▶ TASK ITEM: Down to the last character, write out the records below.

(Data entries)
○ ○ ○ ○ ○ ○ ○
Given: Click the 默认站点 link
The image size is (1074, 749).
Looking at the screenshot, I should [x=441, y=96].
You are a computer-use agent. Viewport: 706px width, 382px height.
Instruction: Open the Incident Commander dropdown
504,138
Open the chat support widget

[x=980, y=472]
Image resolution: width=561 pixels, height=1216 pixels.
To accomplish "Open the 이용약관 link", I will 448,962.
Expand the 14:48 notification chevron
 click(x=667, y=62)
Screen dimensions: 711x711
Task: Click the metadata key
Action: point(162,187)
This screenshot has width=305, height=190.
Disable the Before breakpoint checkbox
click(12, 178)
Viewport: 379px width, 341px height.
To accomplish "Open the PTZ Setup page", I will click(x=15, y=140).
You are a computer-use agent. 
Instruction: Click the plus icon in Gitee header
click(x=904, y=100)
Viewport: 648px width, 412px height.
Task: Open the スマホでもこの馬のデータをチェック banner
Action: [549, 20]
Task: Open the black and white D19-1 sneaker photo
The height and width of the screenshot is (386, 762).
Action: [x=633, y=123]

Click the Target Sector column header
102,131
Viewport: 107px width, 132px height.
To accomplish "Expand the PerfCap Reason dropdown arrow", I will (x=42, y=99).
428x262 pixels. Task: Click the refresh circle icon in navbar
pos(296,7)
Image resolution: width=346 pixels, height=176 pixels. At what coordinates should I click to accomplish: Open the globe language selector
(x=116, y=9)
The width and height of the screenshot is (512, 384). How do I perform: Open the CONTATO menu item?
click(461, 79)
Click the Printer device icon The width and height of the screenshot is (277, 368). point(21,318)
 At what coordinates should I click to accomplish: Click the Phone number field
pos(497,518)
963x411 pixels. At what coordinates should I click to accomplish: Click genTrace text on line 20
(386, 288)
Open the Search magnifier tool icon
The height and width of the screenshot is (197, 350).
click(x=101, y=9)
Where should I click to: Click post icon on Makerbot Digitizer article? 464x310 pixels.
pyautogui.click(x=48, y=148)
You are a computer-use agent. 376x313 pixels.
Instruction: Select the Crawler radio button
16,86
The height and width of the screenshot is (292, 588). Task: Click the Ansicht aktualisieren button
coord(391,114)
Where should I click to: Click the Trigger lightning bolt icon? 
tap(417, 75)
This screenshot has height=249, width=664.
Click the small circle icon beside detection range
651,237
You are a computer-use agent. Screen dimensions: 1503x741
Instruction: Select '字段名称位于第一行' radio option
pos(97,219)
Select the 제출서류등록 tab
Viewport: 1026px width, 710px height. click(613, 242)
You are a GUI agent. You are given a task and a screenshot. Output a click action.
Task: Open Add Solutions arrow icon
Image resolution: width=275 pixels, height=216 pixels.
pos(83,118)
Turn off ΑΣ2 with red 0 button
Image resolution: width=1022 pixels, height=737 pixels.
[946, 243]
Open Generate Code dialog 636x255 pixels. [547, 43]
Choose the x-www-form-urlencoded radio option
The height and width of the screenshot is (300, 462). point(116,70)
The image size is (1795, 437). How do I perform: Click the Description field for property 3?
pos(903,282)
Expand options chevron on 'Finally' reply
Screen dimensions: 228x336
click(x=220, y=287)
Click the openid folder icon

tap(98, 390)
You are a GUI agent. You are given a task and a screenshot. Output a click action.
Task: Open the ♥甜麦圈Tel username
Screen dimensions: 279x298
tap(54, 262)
○ ○ ○ ○ ○ ○ ○
▶ EXERCISE OUTPUT:
Given: Click the 默认站点 link
The image size is (1074, 749).
Looking at the screenshot, I should [x=441, y=96].
You are a computer-use agent. Viewport: 706px width, 382px height.
Instruction: Open the Incident Commander dropdown
504,138
Open the chat support widget

[x=980, y=472]
Image resolution: width=561 pixels, height=1216 pixels.
To accomplish "Open the 이용약관 link", I will 448,962.
Expand the 14:48 notification chevron
 click(x=667, y=62)
Screen dimensions: 711x711
Task: Click the metadata key
Action: point(162,187)
This screenshot has width=305, height=190.
Disable the Before breakpoint checkbox
click(12, 178)
Viewport: 379px width, 341px height.
To accomplish "Open the PTZ Setup page", I will click(x=15, y=140).
You are a computer-use agent. 
Instruction: Click the plus icon in Gitee header
click(x=904, y=100)
Viewport: 648px width, 412px height.
Task: Open the スマホでもこの馬のデータをチェック banner
Action: [549, 20]
Task: Open the black and white D19-1 sneaker photo
The height and width of the screenshot is (386, 762).
Action: [x=633, y=123]

Click the Target Sector column header
102,131
Viewport: 107px width, 132px height.
To accomplish "Expand the PerfCap Reason dropdown arrow", I will (x=42, y=99).
428x262 pixels. Task: Click the refresh circle icon in navbar
pos(296,7)
Image resolution: width=346 pixels, height=176 pixels. At what coordinates should I click to accomplish: Open the globe language selector
(x=116, y=9)
The width and height of the screenshot is (512, 384). How do I perform: Open the CONTATO menu item?
click(461, 79)
Click the Printer device icon The width and height of the screenshot is (277, 368). point(21,318)
 At what coordinates should I click to accomplish: Click the Phone number field
pos(497,518)
963x411 pixels. At what coordinates should I click to accomplish: Click genTrace text on line 20
(386, 288)
Open the Search magnifier tool icon
The height and width of the screenshot is (197, 350).
click(x=101, y=9)
Where should I click to: Click post icon on Makerbot Digitizer article? 464x310 pixels.
pyautogui.click(x=48, y=148)
You are a computer-use agent. 376x313 pixels.
Instruction: Select the Crawler radio button
16,86
The height and width of the screenshot is (292, 588). Task: Click the Ansicht aktualisieren button
coord(391,114)
Where should I click to: Click the Trigger lightning bolt icon? 
tap(417, 75)
This screenshot has height=249, width=664.
Click the small circle icon beside detection range
651,237
You are a computer-use agent. Screen dimensions: 1503x741
Instruction: Select '字段名称位于第一行' radio option
pos(97,219)
Select the 제출서류등록 tab
Viewport: 1026px width, 710px height. click(613, 242)
You are a GUI agent. You are given a task and a screenshot. Output a click action.
Task: Open Add Solutions arrow icon
Image resolution: width=275 pixels, height=216 pixels.
pos(83,118)
Turn off ΑΣ2 with red 0 button
Image resolution: width=1022 pixels, height=737 pixels.
[946, 243]
Open Generate Code dialog 636x255 pixels. [547, 43]
Choose the x-www-form-urlencoded radio option
The height and width of the screenshot is (300, 462). point(116,70)
The image size is (1795, 437). How do I perform: Click the Description field for property 3?
pos(903,282)
Expand options chevron on 'Finally' reply
Screen dimensions: 228x336
click(x=220, y=287)
Click the openid folder icon

tap(98, 390)
You are a GUI agent. You are given a task and a screenshot. Output a click action.
Task: Open the ♥甜麦圈Tel username
Screen dimensions: 279x298
tap(54, 262)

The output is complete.